Fire Safety: Rejected protection hammer blow to leaseholders. Safety fund inadequate for up to 2 million homes
Tonight Parliament rejected Lords Amendment Four to the Fire Safety Bill, which would prohibit the owner of a building from passing on any remediation costs to leaseholders and tenants. This followed a debate on several related amendments. Deputy Leader of the Liberal Democrats Daisy Cooper said:
"Liberal Democrats shamed the Conservative government into allowing a proper and meaningful debate on these amendments. For them to now reject this vital protection is a hammer blow to leaseholders, who now face the prospect of financial ruin, trapped in unsafe homes.
"Fire safety campaigners fought side by side with our MPs and Peers in Parliament to make one thing clear: leaseholders should not have to foot the bill to make their homes safe from the risk of fire.

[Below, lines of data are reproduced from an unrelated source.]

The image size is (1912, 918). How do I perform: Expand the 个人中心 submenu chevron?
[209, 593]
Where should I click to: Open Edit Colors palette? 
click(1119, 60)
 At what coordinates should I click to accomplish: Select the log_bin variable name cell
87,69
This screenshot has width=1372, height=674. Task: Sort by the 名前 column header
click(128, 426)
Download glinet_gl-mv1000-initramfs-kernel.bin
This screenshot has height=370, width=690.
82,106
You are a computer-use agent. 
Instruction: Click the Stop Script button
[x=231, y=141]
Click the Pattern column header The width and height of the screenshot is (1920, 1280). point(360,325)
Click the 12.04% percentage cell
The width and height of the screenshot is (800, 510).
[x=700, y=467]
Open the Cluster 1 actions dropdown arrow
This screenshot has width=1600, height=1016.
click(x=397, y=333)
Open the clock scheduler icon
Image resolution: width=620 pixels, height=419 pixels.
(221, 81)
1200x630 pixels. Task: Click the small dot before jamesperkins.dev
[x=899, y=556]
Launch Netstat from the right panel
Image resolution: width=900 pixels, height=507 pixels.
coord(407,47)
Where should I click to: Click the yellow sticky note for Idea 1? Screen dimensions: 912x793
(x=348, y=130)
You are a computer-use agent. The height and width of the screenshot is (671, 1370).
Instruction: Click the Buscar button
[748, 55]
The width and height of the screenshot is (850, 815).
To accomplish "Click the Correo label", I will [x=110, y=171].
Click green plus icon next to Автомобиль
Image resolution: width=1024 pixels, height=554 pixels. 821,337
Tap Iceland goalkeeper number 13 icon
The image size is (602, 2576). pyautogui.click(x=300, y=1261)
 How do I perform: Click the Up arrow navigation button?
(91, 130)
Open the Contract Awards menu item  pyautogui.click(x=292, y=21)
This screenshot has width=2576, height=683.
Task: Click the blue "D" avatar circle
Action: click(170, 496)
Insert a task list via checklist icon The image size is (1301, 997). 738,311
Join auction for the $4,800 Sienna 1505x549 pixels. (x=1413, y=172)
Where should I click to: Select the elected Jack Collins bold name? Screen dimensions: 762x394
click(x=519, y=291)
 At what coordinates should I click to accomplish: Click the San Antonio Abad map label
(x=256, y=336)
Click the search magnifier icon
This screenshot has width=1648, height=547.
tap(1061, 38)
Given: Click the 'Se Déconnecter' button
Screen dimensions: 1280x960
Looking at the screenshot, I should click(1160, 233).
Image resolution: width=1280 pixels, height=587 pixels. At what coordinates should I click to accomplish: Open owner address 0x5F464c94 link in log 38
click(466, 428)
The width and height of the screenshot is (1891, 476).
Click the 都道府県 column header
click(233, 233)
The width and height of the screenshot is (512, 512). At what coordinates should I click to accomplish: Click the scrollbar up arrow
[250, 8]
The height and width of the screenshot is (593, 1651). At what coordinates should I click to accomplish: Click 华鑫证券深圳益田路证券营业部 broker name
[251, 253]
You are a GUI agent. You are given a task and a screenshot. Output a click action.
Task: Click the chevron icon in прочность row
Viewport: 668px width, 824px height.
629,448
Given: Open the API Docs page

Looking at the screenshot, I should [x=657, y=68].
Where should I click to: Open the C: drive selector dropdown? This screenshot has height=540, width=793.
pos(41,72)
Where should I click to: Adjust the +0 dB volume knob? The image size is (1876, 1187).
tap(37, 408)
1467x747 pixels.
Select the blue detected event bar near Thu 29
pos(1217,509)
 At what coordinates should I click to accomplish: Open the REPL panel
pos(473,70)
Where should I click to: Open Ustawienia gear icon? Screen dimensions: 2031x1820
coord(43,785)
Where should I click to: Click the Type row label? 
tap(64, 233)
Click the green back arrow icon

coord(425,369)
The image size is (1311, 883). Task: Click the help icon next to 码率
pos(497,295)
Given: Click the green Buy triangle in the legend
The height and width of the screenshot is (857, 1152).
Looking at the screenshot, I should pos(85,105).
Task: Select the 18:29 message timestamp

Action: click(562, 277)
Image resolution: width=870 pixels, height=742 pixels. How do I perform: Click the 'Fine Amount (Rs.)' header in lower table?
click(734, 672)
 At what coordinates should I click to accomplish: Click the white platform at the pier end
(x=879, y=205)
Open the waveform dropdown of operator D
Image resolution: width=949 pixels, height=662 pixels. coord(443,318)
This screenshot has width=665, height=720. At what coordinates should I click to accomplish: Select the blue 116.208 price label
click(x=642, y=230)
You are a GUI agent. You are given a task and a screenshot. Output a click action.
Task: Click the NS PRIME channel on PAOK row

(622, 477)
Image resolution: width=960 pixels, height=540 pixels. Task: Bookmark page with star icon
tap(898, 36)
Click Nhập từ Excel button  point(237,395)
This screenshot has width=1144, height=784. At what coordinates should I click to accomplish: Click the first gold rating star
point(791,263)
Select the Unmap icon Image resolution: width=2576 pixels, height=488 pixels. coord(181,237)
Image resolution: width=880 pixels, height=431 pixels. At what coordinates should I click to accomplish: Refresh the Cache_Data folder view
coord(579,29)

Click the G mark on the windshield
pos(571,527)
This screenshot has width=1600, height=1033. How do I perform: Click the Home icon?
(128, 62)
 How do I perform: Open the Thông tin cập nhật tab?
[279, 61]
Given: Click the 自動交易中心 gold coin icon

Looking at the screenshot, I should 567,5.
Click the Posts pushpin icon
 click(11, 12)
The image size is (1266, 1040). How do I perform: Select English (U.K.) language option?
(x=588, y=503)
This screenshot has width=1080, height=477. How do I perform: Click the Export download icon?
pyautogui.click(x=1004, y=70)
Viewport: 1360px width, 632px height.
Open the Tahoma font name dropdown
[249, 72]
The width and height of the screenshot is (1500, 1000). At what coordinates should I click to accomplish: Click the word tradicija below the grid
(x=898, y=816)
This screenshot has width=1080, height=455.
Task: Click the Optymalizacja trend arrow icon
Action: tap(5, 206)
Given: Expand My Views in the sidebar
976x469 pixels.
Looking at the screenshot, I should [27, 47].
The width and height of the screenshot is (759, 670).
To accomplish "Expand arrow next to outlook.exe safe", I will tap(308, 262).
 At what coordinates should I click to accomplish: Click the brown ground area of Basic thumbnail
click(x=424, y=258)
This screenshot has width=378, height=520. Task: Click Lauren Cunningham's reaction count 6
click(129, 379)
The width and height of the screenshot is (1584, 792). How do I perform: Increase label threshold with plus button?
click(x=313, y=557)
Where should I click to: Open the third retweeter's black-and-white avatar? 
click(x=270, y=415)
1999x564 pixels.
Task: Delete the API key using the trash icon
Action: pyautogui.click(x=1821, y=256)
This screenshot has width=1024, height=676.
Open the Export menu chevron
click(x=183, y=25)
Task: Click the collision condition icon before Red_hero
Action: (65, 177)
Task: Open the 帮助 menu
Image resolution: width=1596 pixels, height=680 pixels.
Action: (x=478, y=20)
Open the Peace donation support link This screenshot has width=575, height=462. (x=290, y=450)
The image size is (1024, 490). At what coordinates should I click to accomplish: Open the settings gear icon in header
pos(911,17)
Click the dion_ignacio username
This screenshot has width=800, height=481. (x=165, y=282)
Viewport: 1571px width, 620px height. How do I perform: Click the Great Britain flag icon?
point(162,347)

"The Conservative's woefully inadequate safety fund doesn't address cladding on an estimated 2 million homes under 18 metres, nor the many other fire safety defects in countless other blocks of any height.
"But the fight is not over. Liberal Democrats will continue the campaign to ensure leaseholders will not be held responsible for the defective and dangerous construction by developers."
Lords Amendment 4 was to insert the following new Clause-
"Prohibition on passing remediation costs on to leaseholders and tenants
(1) The owner of a building may not pass the costs of any remedial work
attributable to the provisions of this Act on to leaseholders or tenants of
that building.
(2) Subsection (1) does not apply to a leaseholder who is also the owner or part
owner of the freehold of the building."